Screenshot grounding data
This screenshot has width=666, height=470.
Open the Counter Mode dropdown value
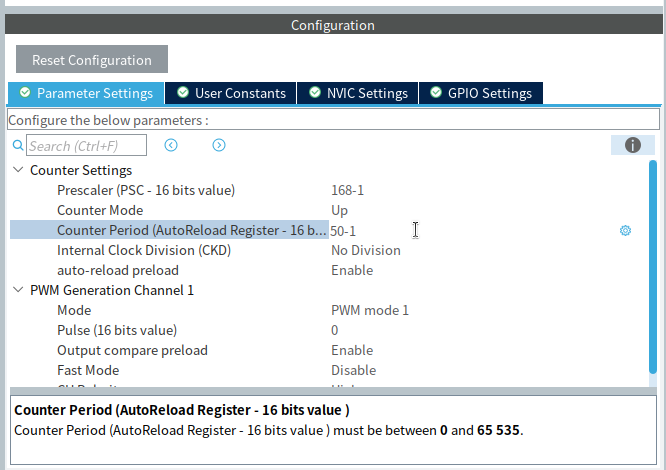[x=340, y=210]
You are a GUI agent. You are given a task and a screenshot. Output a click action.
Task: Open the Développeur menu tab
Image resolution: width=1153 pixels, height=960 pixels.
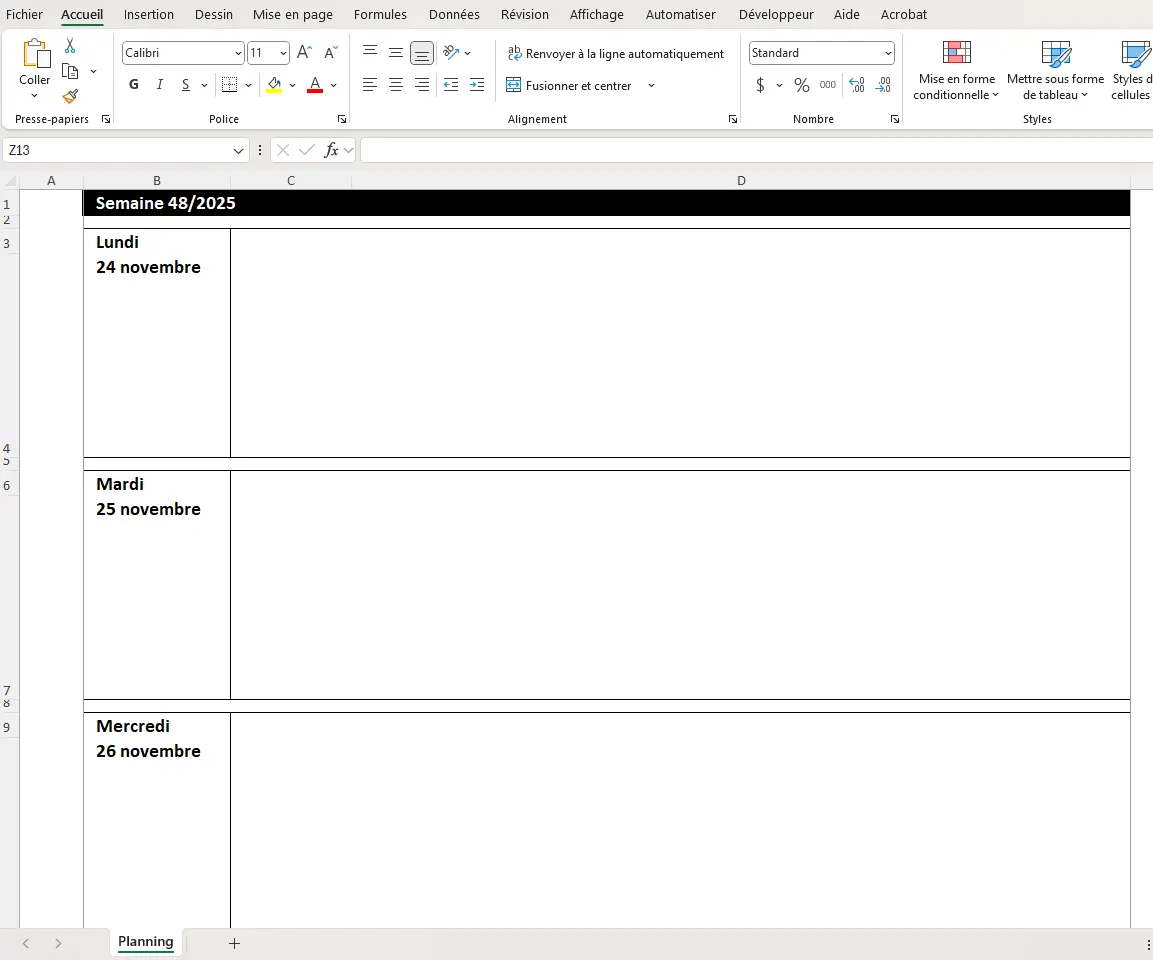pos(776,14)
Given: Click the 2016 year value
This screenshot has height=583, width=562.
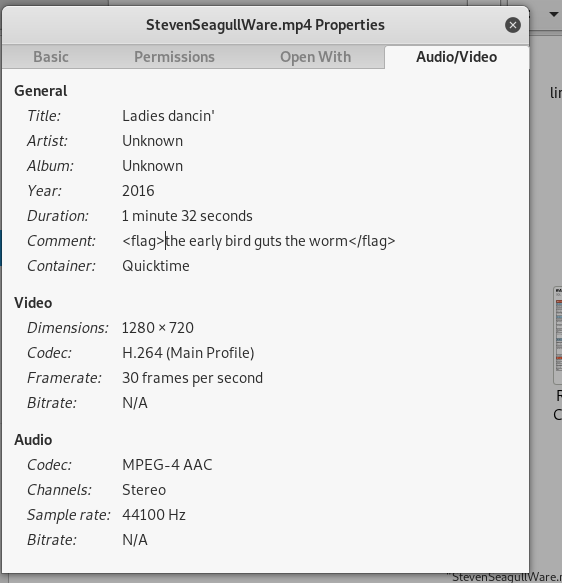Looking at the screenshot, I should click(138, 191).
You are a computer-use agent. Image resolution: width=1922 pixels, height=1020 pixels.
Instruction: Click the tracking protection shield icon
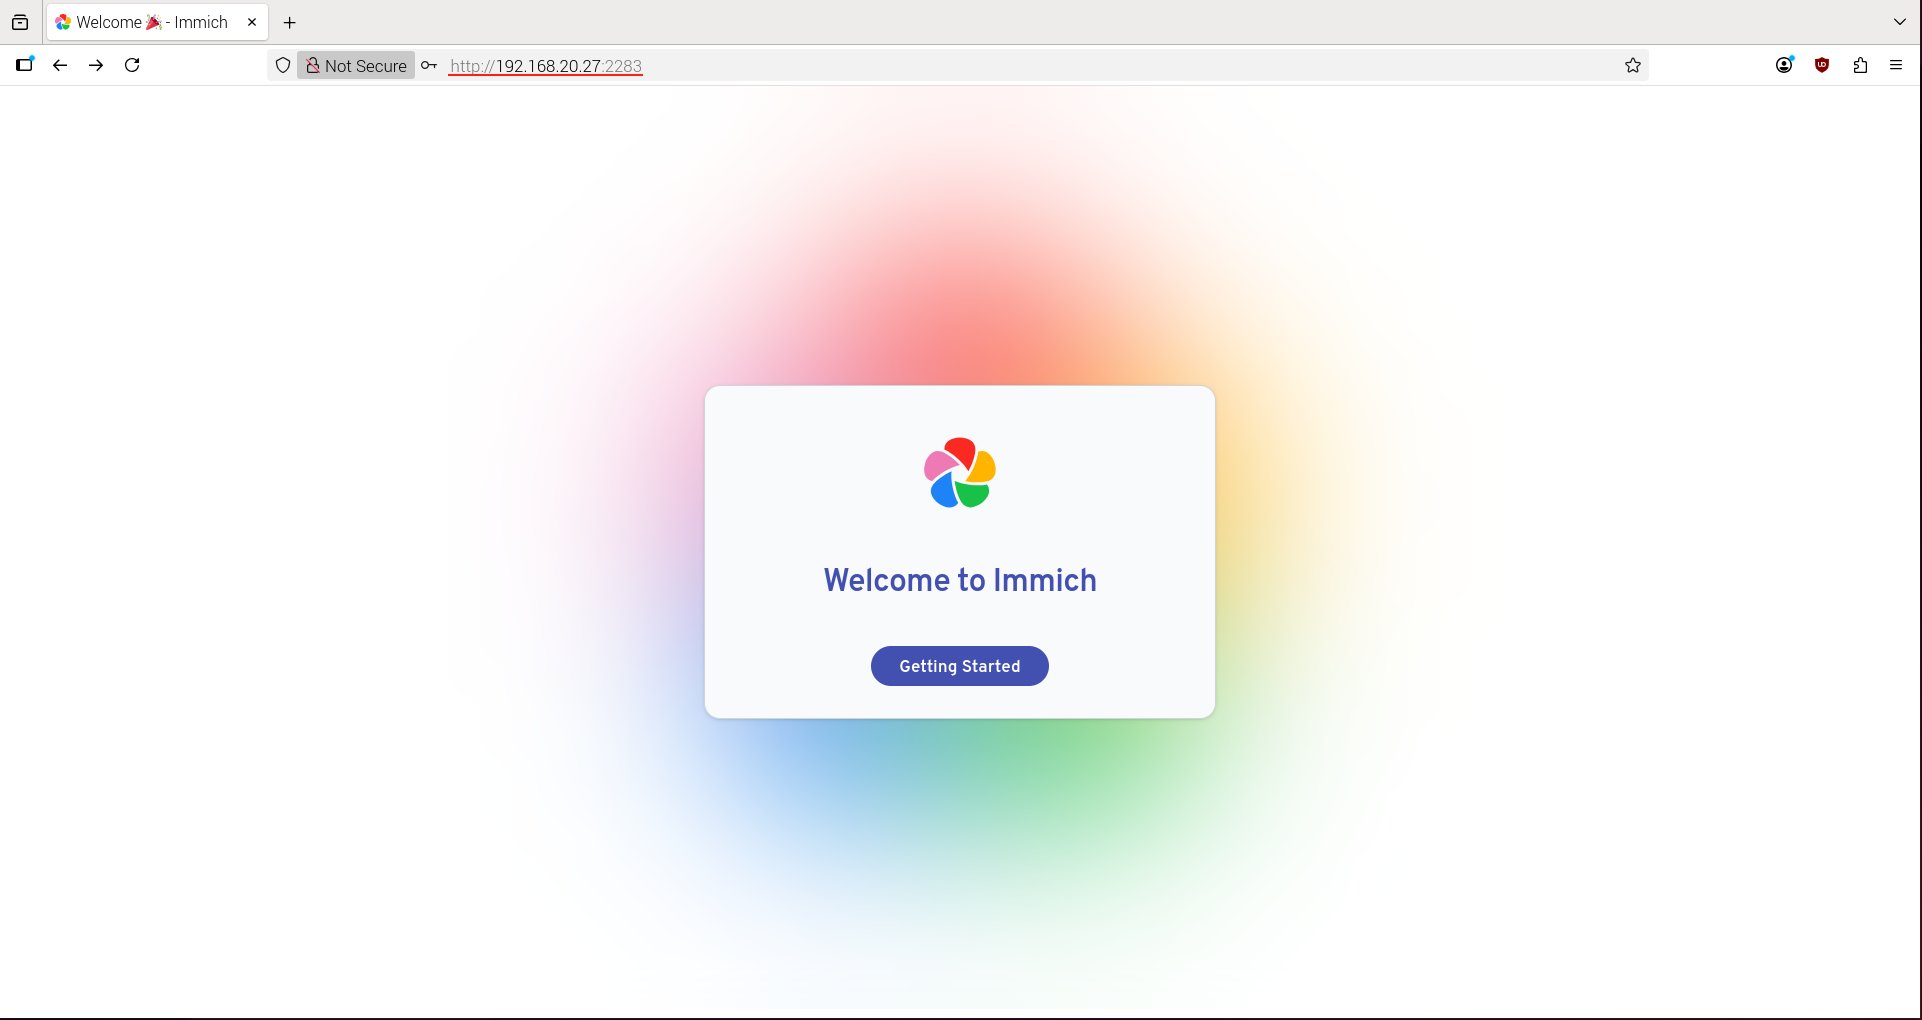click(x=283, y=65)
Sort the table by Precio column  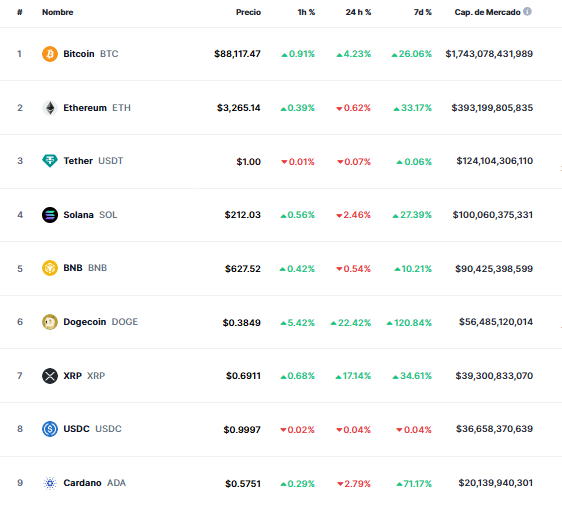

## Task details
Repeat only the lines from the line with "Open the Counter Mode dropdown value" to the end of the entries, including both the first and the last line, and drop every picture.

## Solved exercise
Open the Counter Mode dropdown value
[x=340, y=210]
You are a GUI agent. You are given a task and a screenshot. Output a click action.
Task: Open the Développeur menu tab
Image resolution: width=1153 pixels, height=960 pixels.
pos(776,14)
Given: Click the 2016 year value
This screenshot has height=583, width=562.
Looking at the screenshot, I should click(138, 191).
You are a computer-use agent. Image resolution: width=1922 pixels, height=1020 pixels.
Instruction: Click the tracking protection shield icon
click(x=283, y=65)
Sort the table by Precio column  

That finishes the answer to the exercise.